- _Your objective_: Using the data below, restate exactly every line from the one with "[Siliana | En" up to and including the one with "へ移動 (124, 462)". No picture belongs in it.

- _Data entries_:
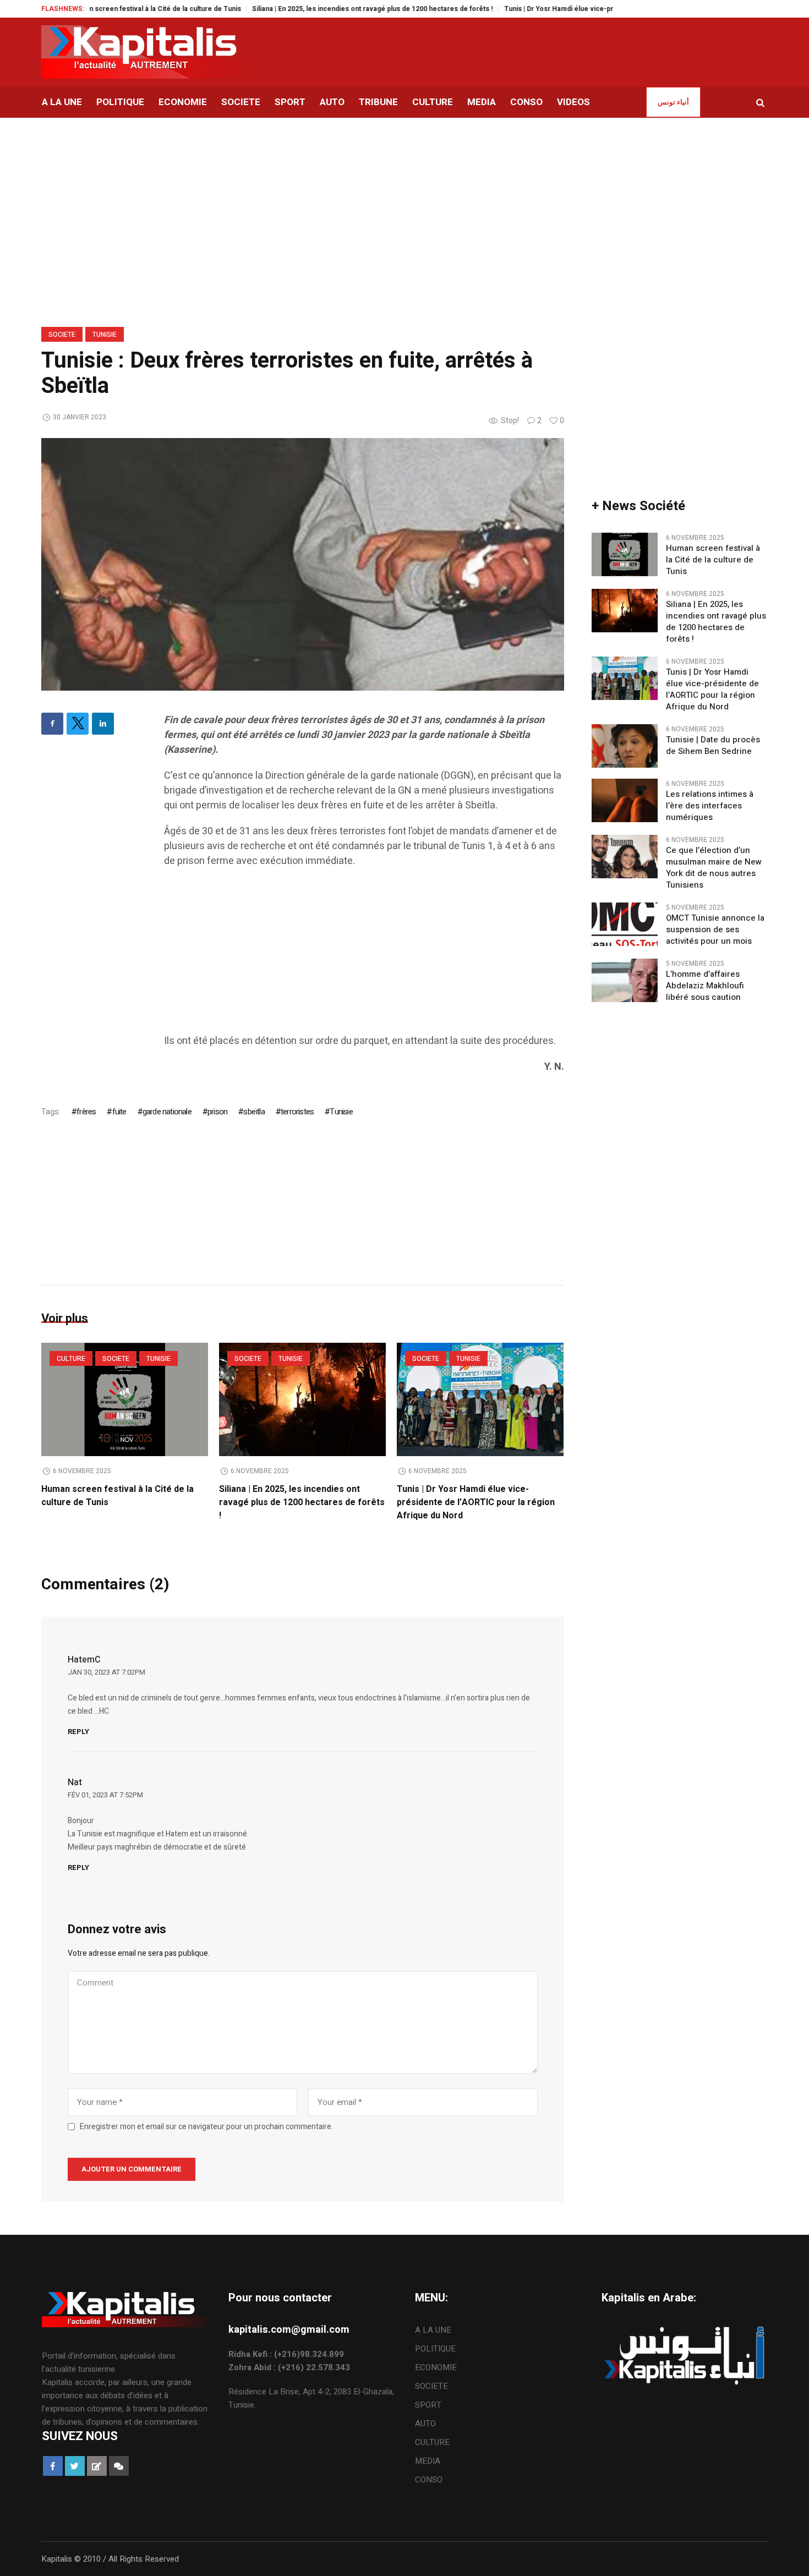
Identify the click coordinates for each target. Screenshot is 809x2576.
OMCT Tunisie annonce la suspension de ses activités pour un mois (715, 929)
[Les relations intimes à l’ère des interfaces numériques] (625, 800)
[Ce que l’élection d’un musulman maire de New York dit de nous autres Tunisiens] (625, 856)
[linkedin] (103, 724)
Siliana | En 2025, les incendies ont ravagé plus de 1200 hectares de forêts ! (322, 9)
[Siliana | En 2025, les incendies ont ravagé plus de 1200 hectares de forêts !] (302, 1399)
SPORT (428, 2405)
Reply (78, 1731)
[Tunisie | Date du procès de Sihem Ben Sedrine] (625, 746)
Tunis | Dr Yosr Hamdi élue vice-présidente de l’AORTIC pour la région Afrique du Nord (592, 9)
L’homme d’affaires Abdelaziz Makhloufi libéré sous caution (705, 986)
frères (86, 1112)
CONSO (428, 2480)
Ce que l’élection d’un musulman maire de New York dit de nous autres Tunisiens (714, 868)
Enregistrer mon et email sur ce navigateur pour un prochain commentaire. (206, 2126)
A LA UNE (433, 2330)
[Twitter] (78, 724)
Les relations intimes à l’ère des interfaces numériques (709, 806)
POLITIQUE (435, 2349)
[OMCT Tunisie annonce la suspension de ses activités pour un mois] (625, 924)
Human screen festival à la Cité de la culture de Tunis (105, 9)
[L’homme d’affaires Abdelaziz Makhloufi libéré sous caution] (625, 980)
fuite (119, 1112)
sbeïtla (253, 1112)
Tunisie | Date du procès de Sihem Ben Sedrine (713, 745)
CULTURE (71, 1359)
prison (217, 1112)
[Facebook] (52, 724)
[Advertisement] (364, 956)
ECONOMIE (436, 2367)
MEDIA (427, 2461)
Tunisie (104, 335)
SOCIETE (61, 335)
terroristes (297, 1112)
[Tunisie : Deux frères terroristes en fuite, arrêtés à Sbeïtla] (302, 563)
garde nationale (167, 1112)
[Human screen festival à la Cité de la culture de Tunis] (124, 1399)
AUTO (425, 2424)
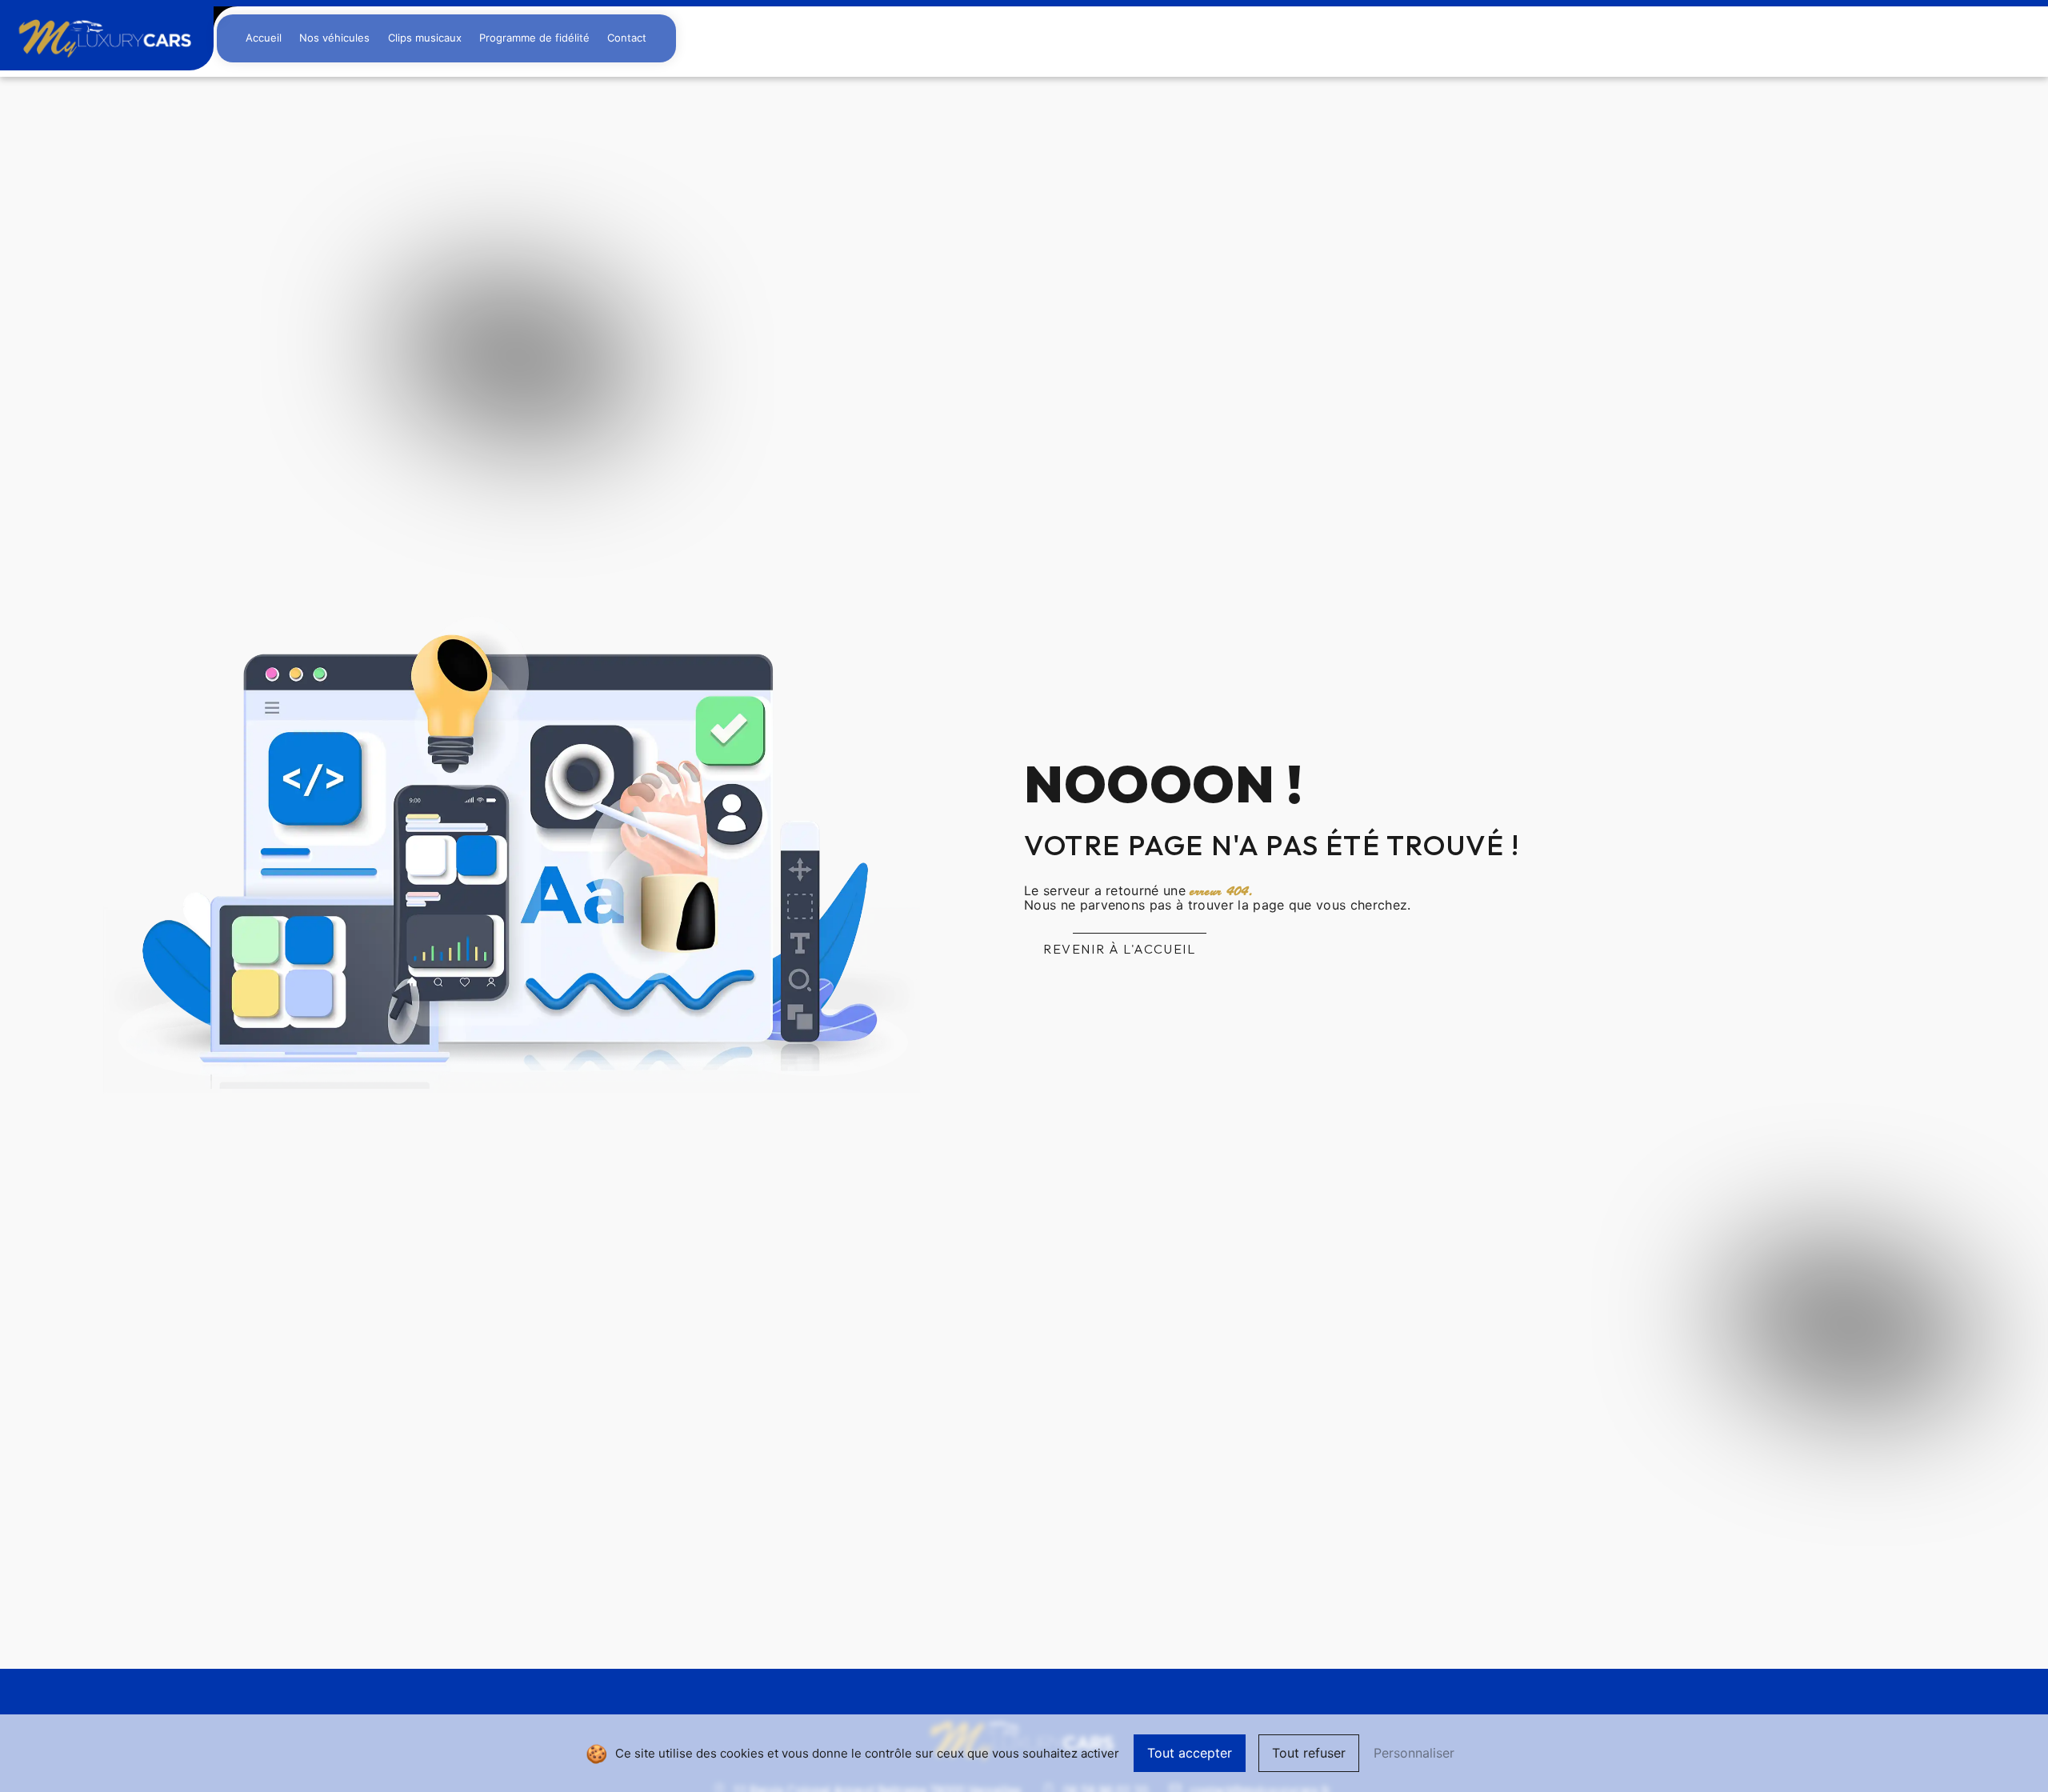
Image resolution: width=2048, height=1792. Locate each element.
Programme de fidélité (534, 37)
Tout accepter (1189, 1753)
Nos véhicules (334, 37)
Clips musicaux (425, 37)
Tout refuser (1309, 1753)
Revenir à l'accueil (1119, 949)
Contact (626, 37)
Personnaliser (1414, 1753)
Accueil (264, 37)
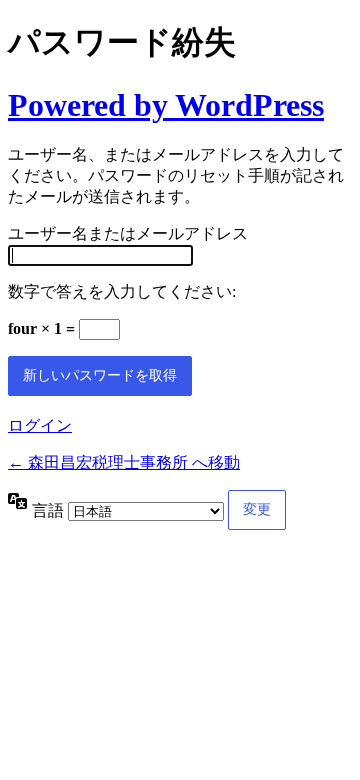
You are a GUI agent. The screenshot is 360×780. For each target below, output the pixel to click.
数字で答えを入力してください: (122, 291)
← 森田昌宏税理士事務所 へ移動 (124, 462)
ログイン (40, 425)
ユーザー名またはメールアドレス (128, 233)
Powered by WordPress (166, 105)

- _Exercise result_:
[Siliana | En 2025, les incendies ont ravagé plus de 1200 hectares de forêts !] (302, 1399)
SPORT (428, 2405)
Reply (78, 1731)
[Tunisie | Date du procès de Sihem Ben Sedrine] (625, 746)
Tunis | Dr Yosr Hamdi élue vice-présidente de l’AORTIC pour la région Afrique du Nord (592, 9)
L’homme d’affaires Abdelaziz Makhloufi libéré sous caution (705, 986)
frères (86, 1112)
CONSO (428, 2480)
Ce que l’élection d’un musulman maire de New York dit de nous autres Tunisiens (714, 868)
Enregistrer mon et email sur ce navigateur pour un prochain commentaire. (206, 2126)
A LA UNE (433, 2330)
[Twitter] (78, 724)
Les relations intimes à l’ère des interfaces numériques (709, 806)
POLITIQUE (435, 2349)
[OMCT Tunisie annonce la suspension de ses activités pour un mois] (625, 924)
Human screen festival à la Cité de la culture de Tunis (105, 9)
[L’homme d’affaires Abdelaziz Makhloufi libéré sous caution] (625, 980)
fuite (119, 1112)
sbeïtla (253, 1112)
Tunisie | Date du procès de Sihem Ben Sedrine (713, 745)
CULTURE (71, 1359)
prison (217, 1112)
[Facebook] (52, 724)
[Advertisement] (364, 956)
ECONOMIE (436, 2367)
MEDIA (427, 2461)
Tunisie (104, 335)
SOCIETE (61, 335)
terroristes (297, 1112)
[Tunisie : Deux frères terroristes en fuite, arrêtés à Sbeïtla] (302, 563)
garde nationale (167, 1112)
[Human screen festival à la Cité de la culture de Tunis] (124, 1399)
AUTO (425, 2424)
Image resolution: width=2048, height=1792. Locate each element.
Programme de fidélité (534, 37)
Tout accepter (1189, 1753)
Nos véhicules (334, 37)
Clips musicaux (425, 37)
Tout refuser (1309, 1753)
Revenir à l'accueil (1119, 949)
Contact (626, 37)
Personnaliser (1414, 1753)
Accueil (264, 37)
You are a GUI agent. The screenshot is 360×780. For each target below, output the pixel to click.
数字で答えを入力してください: (122, 291)
← 森田昌宏税理士事務所 へ移動 (124, 462)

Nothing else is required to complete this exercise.